• L’ami Jean Pommier, comédien, est mort

     Jean-Claude Leroy

     

     
    jean-pommierTout le quartier qui enveloppe les rue Boulard et rue Daguerre, dans le XIVe arrondissement de Paris, est en deuil de son plus vieil habitant, ami de tous les amicaux. Mais aussi toute la mémoire du théâtre en France depuis les années 40 jusqu’aux années 2000. C’était, comme il y en a sans doute quelques-uns, l’être le plus gentil que la terre ait porté.
    À 95 ans il avait en tête, et la partageait, une galerie unique de personnages et d’histoires, de lectures et d’anecdotes, de rencontres et d’amitiés. J’ai passé de nombreuses heures près de lui, dès que l’occasion m’était donnée de venir à Paris je sonnais chez lui et grimpais dans l’appartement mansardé, puis plus tard au premier étage de la même maison (après un épisode de quelques années de retour dans sa province des Deux-Sèvres). Au début des années 2000, j’ai enregistré quelques entretiens que je publiai dans une petite revue locale. C’est aujourd’hui en ligne ici, j’en extrais des passages pour cet hommage.
    En 1936 le front populaire invente les « loisirs dirigés », Jean Pommier a 14 ans, il choisit l’option « théâtre ». Chaque samedi, Jean Nazet, un jeune surveillant de 22 ans venu de Paris et connaissant très bien le théâtre, convertit quelques élèves. « Nous étions 3 ou 4, complètement subjugués par tout ce qu’il nous racontait. Alors nous avons monté une troupe, nous avons joué des choses… Après, nous avons rejoint une « société » : « Les Amis du théâtre ». Il s’agissait de gens de la ville, plus vieux que nous. Mais nous avions tous l’occasion de jouer. Au concours des jeunes compagnies, nous avons reçu un prix. Ça a duré ainsi jusqu’en 1941. »

    « J’avais un copain, le frère d’une copine, qui habitait à côté de chez moi. Un jour, il me dit : il m’est arrivé une aventure extraordinaire, et toi qui veux faire du théâtre, ça va t’intéresser. J’avais mis une petite annonce pour trouver du travail et j’ai été engagé par une troupe de théâtre, comme comptable.

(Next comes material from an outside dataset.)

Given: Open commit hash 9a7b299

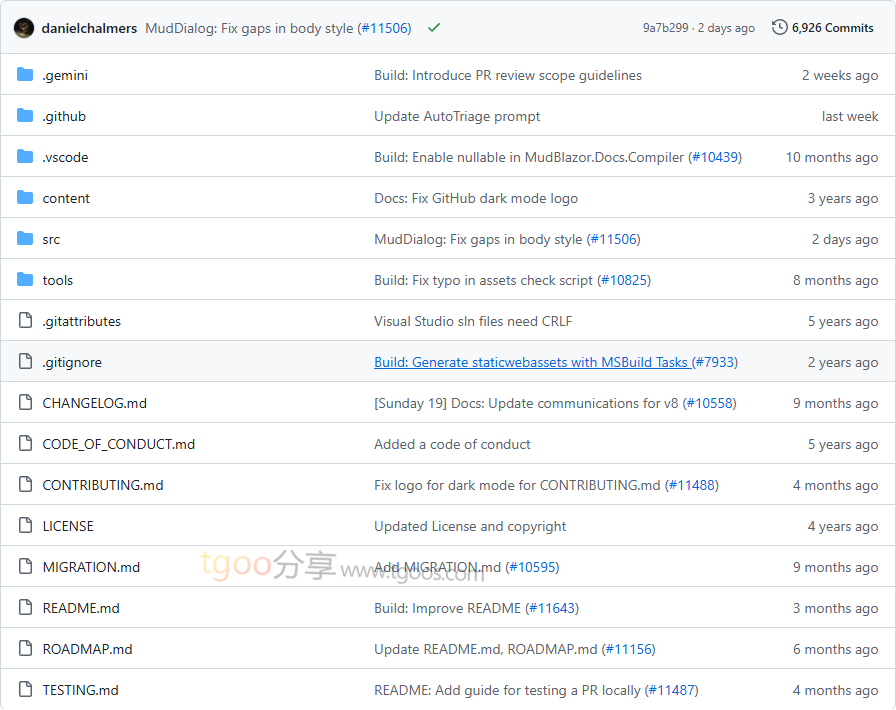Looking at the screenshot, I should point(665,28).
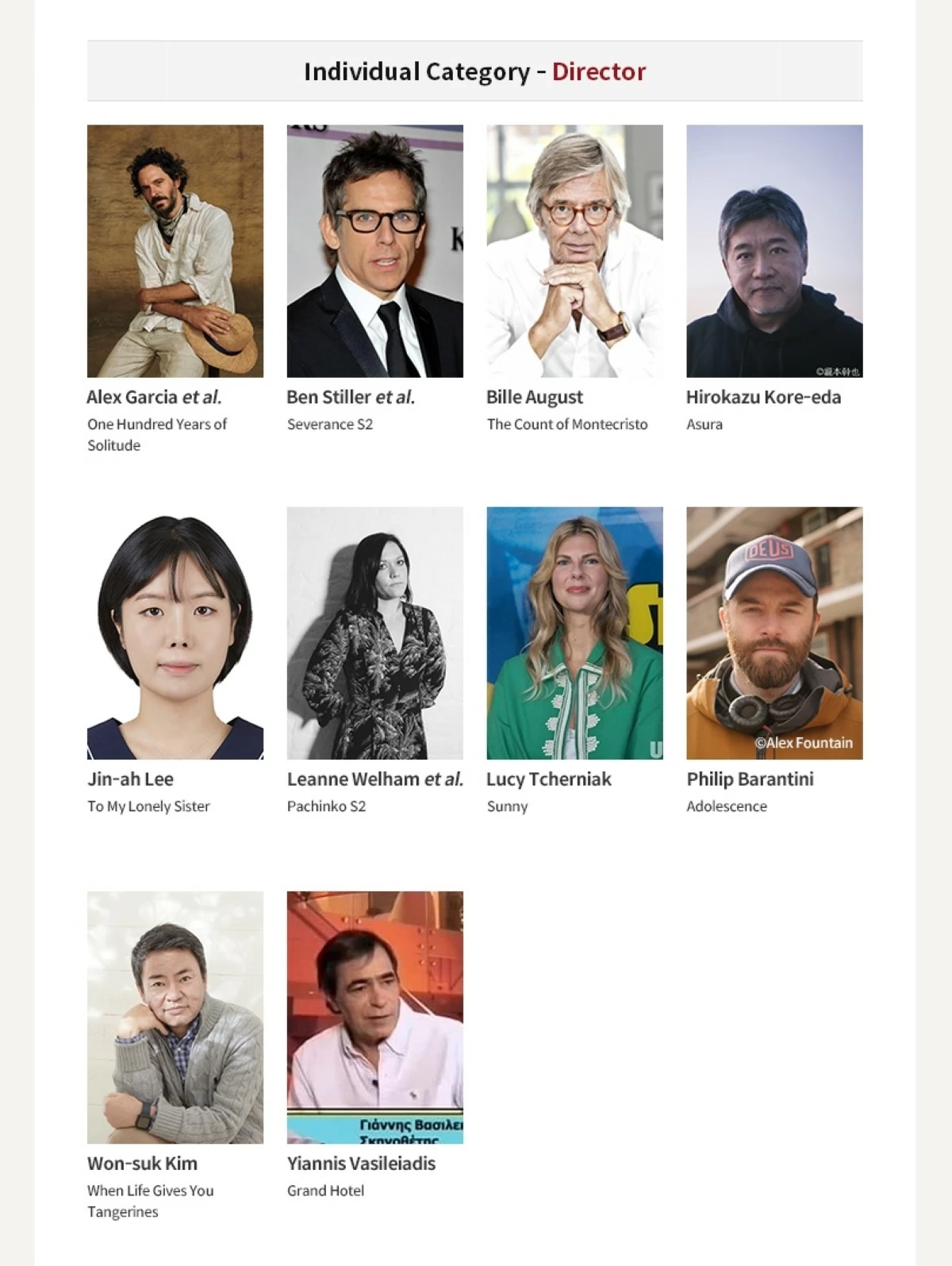Select the Jin-ah Lee portrait
The image size is (952, 1266).
[x=175, y=633]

    Cette troupe était celle de Jean Dasté ! J’avais entendu parler de Dasté, je savais que c’était le gendre de Copeau. Il me dit : « Ah ! c’est extraordinaire, cette troupe : « La saison nouvelle » ! On court les campagnes, on joue dans les granges, les cafés… »
    Alors j’ai demandé ce qu’ils jouaient.
    Du Marivaux, du Molière ! »

    Ainsi la vie de Jean Pommier a été faite d’un enchaînement de multiples rencontres fertiles qui le firent se présenter chez Barrault aussi bien que chez Vilar avec le même succès. Ce qui lui faisait se dire à l’époque : « c’est facile le théâtre, il suffit de passer une audition et on est engagé. » Il a cotoyé Paul Claudel, Marcel Aymé, Henri Pichette, André de Richaud. Il a joué dans la dernière mise en scène de Jacques Copeau, sous la direction d’André Barsacq, de Maurice Jacquemont, d’André Reybaz, de Jean-Marie Serreau, de Georges Wilson, de Jean Anouilh, a été l’ami de Maria Casarès, de Jean Audureau, de Nestor Almendros. Il racontait avec bonheur les tournées à l’étranger, une fois avec la compagnie Renault/Barrault, les autres dans les universités américaines, pour y jouer notamment du Jean Cocteau.

    Il joue aussi un temps à la Huchette La Cantatrice chauve.

    Vieillissant, les emplois se faisaient plus rares, c’est alors qu’il retrouve un ami de lycée, Michel Philippe, qui était en train de monter un festival du livre vivant, avec des comédiens amateurs, à Fougères, ville des portes de Bretagne.  « Il m’a pris comme assistant, et j’ai fait aussi des mises en scène. Ça a duré 10 ans. On commençait à travailler au mois de mars, les représentations avaient lieu au mois de juillet. Il y avait un peu de moyens, une structure, c’est ce qui m’a permis de faire des mises en scène intéressantes, de grands spectacles, avec beaucoup de monde. » Non loin de là, c’est à Laval qu’il participera aussi ce type de spectacle, jouant par exemple le rôle d’Ambroise Paré, mais aussi dans un montage de textes de Georges Perros, encore sous l’égide de François Béchu avec qui il jouera aussi, quelques années plus tard, une adaptation de Bouvard et Pécuchet.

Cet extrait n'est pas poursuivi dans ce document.